▶ Task to complete
Below are entries; copy exactly the lines from the one with "Task: Share article on Twitter" through the one with "You are a computer-use agent. This", both included, and leave out the rest.

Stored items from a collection
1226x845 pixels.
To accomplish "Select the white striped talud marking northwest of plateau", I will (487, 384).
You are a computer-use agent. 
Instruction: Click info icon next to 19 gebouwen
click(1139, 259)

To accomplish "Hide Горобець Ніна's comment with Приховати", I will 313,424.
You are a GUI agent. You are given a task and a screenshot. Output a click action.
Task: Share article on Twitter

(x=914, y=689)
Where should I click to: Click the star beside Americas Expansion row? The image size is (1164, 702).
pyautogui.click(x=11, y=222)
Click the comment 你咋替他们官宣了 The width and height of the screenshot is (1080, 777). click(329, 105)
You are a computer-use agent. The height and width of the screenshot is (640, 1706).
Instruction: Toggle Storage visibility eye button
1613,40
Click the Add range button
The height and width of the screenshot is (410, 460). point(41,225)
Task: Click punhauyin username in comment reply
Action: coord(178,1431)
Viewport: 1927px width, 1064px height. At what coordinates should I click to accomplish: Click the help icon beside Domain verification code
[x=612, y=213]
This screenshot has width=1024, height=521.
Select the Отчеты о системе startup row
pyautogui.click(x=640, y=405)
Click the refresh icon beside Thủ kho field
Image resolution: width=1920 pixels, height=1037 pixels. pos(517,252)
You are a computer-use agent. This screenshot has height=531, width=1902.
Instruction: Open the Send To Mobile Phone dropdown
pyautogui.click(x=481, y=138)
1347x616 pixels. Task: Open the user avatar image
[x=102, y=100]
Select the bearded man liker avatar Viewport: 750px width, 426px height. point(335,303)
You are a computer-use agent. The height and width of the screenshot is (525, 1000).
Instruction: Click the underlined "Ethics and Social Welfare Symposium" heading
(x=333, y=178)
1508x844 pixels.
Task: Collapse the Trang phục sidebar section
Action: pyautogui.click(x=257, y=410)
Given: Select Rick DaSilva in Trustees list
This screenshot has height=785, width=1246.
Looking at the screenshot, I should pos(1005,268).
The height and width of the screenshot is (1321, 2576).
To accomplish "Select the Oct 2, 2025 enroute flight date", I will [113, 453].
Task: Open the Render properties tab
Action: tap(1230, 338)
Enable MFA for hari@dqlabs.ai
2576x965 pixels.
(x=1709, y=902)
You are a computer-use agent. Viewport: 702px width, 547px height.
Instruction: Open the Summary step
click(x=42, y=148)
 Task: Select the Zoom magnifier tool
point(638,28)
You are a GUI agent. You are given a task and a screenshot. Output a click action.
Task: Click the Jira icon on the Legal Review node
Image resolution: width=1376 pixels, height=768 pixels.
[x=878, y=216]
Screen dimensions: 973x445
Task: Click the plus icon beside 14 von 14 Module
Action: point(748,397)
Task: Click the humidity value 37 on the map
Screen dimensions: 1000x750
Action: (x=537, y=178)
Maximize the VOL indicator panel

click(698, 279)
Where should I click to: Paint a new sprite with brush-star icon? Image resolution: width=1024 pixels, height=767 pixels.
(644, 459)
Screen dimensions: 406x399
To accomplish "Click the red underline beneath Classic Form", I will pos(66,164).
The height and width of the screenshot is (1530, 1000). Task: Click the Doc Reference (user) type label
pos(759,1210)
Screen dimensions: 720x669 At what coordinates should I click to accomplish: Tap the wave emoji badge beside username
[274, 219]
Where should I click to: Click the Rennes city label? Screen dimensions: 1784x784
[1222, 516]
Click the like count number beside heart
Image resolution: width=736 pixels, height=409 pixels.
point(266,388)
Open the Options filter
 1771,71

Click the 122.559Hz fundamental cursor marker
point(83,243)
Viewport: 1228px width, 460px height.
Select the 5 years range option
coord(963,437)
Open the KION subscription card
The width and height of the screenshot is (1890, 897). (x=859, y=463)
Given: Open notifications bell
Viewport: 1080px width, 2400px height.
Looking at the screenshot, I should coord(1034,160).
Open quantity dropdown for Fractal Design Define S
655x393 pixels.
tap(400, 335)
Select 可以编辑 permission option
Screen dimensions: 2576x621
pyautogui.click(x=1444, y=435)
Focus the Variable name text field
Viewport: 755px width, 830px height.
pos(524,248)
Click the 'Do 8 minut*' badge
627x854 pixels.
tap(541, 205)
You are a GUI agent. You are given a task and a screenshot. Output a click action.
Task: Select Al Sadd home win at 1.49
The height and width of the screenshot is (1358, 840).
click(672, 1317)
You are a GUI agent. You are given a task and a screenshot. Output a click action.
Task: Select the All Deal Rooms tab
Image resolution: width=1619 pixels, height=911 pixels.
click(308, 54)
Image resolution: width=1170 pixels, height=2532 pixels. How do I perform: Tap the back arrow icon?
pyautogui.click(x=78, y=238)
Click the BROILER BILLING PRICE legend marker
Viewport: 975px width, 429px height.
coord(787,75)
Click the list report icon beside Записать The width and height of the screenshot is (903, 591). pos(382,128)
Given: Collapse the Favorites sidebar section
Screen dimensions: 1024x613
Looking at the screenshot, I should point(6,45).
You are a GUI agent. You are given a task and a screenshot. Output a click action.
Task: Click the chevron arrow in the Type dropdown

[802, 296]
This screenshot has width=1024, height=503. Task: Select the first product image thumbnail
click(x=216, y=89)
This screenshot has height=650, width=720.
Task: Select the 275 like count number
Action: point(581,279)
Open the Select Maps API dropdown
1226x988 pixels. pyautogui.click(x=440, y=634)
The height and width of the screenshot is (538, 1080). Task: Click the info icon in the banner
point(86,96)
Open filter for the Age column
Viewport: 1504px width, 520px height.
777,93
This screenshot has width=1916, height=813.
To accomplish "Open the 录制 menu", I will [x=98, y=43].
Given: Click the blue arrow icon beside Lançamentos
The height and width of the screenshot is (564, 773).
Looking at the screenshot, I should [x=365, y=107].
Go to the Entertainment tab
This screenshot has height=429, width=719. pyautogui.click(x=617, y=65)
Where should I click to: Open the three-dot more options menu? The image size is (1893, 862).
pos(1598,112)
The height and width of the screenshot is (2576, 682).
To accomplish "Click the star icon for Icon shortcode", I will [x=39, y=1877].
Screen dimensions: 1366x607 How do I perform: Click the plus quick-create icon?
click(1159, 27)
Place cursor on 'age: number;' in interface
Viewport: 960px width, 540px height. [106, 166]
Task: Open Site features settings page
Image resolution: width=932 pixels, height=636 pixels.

▶ Expected answer
Task: Share article on Twitter

(x=914, y=689)
Where should I click to: Click the star beside Americas Expansion row? The image size is (1164, 702).
pyautogui.click(x=11, y=222)
Click the comment 你咋替他们官宣了 The width and height of the screenshot is (1080, 777). click(329, 105)
You are a computer-use agent. The height and width of the screenshot is (640, 1706).
Instruction: Toggle Storage visibility eye button
1613,40
Click the Add range button
The height and width of the screenshot is (410, 460). point(41,225)
Task: Click punhauyin username in comment reply
Action: coord(178,1431)
Viewport: 1927px width, 1064px height. At what coordinates should I click to accomplish: Click the help icon beside Domain verification code
[x=612, y=213]
This screenshot has width=1024, height=521.
Select the Отчеты о системе startup row
pyautogui.click(x=640, y=405)
Click the refresh icon beside Thủ kho field
Image resolution: width=1920 pixels, height=1037 pixels. pos(517,252)
You are a computer-use agent. This screenshot has height=531, width=1902.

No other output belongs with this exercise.